After v0.5, an auditor needs only the sigstore-python library (or Go, Java,
etc.) and the DSSE envelope bytes from the bundle. They verify the envelope's Ed25519
signature, check the Rekor inclusion proof against the publicly distributed tree head,
and confirm that the entry was logged at the claimed time. No Oversight code. No trust
in my log infrastructure. The auditor's verification path goes through Sigstore's
community-operated trust infrastructure instead.
This matters most in adversarial contexts. If Oversight is used to attribute a leak and the accused recipient challenges the attribution in a legal or compliance proceeding, the transparency log evidence should not depend on the accuser's infrastructure. Rekor gives us a neutral third party with public monitoring.
Implementation scope
The migration touches both implementations. On the Python side:
oversight_core/rekor.py builds DSSE envelopes and handles the Rekor v2
upload via a pure-stdlib HTTP client, with no sigstore-python dependency
in the write path. A separate auditor_helper.py wraps sigstore-python
for the verify side so auditors can install it independently. On the Rust side: a new
oversight-rekor crate mirrors the Python module, using tokio
for async upload and the sigstore crate for verify.
The registry server (registry/server.py) replaces its inline tlog append
call with a Rekor upload. The SQLite event index stays, because Rekor v2 has removed its
search indexing API. The registry is now the only place that answers "list all marks for
issuer X." This is an intentional architectural split: Rekor provides tamper-evidence,
the registry provides searchability.
Three new tests bring the total from 76 to at least 79: an end-to-end Rekor registration test, a backward compatibility test against v0.4 fixtures, and a cross-language Rekor conformance test that uploads from Python and verifies from Rust.
Gotchas I am watching for
Rekor shards rotate approximately every six months. The current shard is
log2025-1. When it freezes, a new shard URL replaces it, but the frozen
shard stays read-only for verification. Bundles must record the exact log URL they used
at write time. Hardcoding the current shard URL would silently break when Sigstore
rotates, so the client discovers the active shard via the TUF trusted root.
There is no online inclusion proof API in Rekor v2. The proof is bundled into the
TransparencyLogEntry returned at write time. If a verifier is missing a
proof, they have to fetch tiles from the log and compute it locally. This is a departure
from Rekor v1, where proofs were fetched on demand. Oversight handles this by persisting
the full entry (including the proof) in the evidence bundle.

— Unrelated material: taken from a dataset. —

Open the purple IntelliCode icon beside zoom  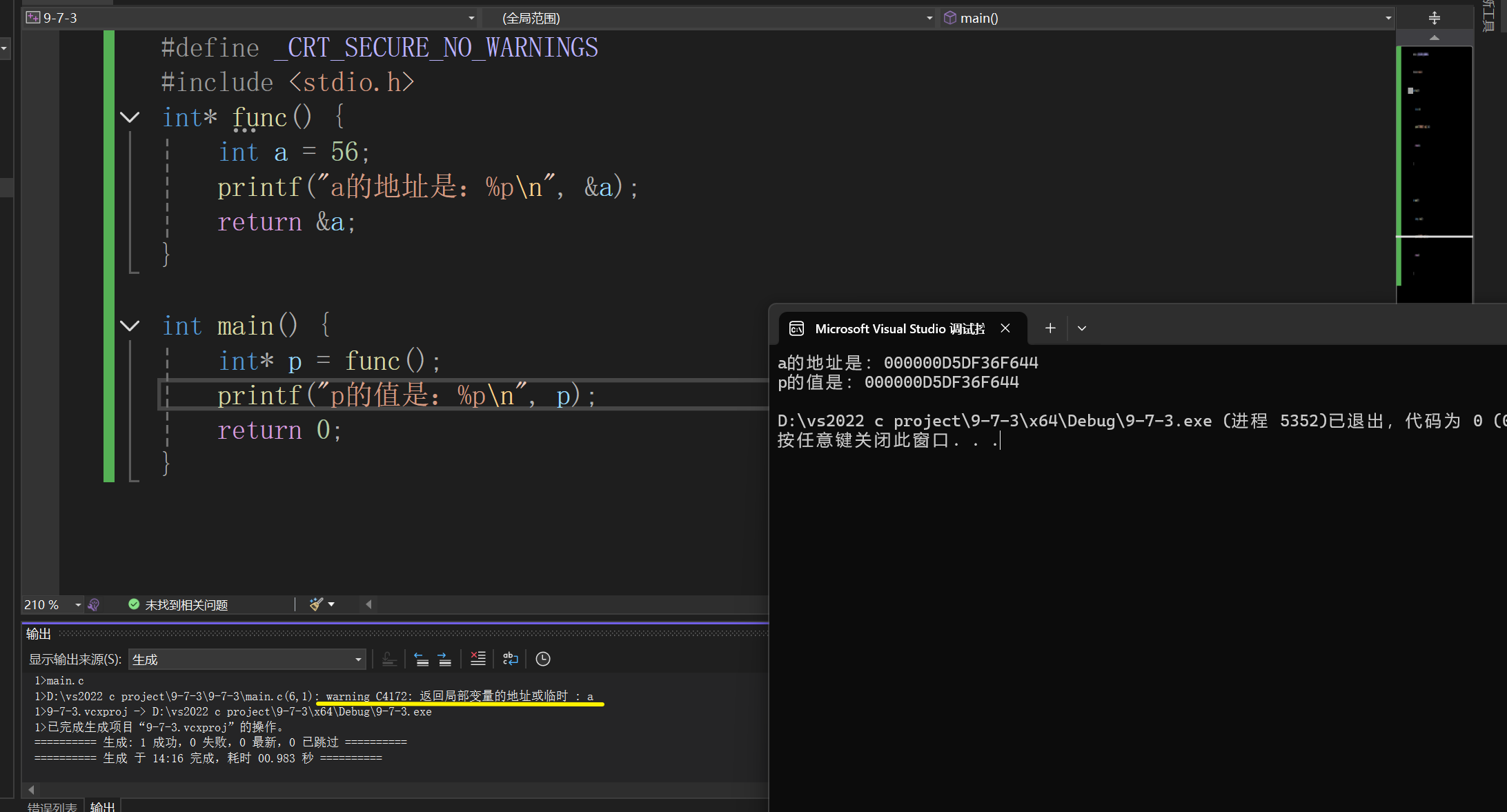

The minimum write timeout is 20 seconds. Rekor v2 is tile-backed and sometimes slow on first writes. The HTTP client configuration in both Python and Rust sets a conservative timeout to avoid premature failures during registration.
Timeline
The migration is planned for three sessions. Session A builds the DSSE envelope construction and unit tests against fixture data, with no network dependency. Session B wires the registry to upload to the public Rekor instance and runs end-to-end tests. Session C builds the Rust crate, runs cross-language conformance, updates the spec, and ships v0.5.0.
v0.4.1 stays frozen as the paper artifact safety net for USENIX Security Cycle 2. If the Rekor integration ships before the submission deadline, it goes in as a stretch contribution. If not, the paper describes the v0.4.1 architecture with the Rekor migration as future work. Either way, the protocol does not lose its auditable transparency log; it gains a stronger one.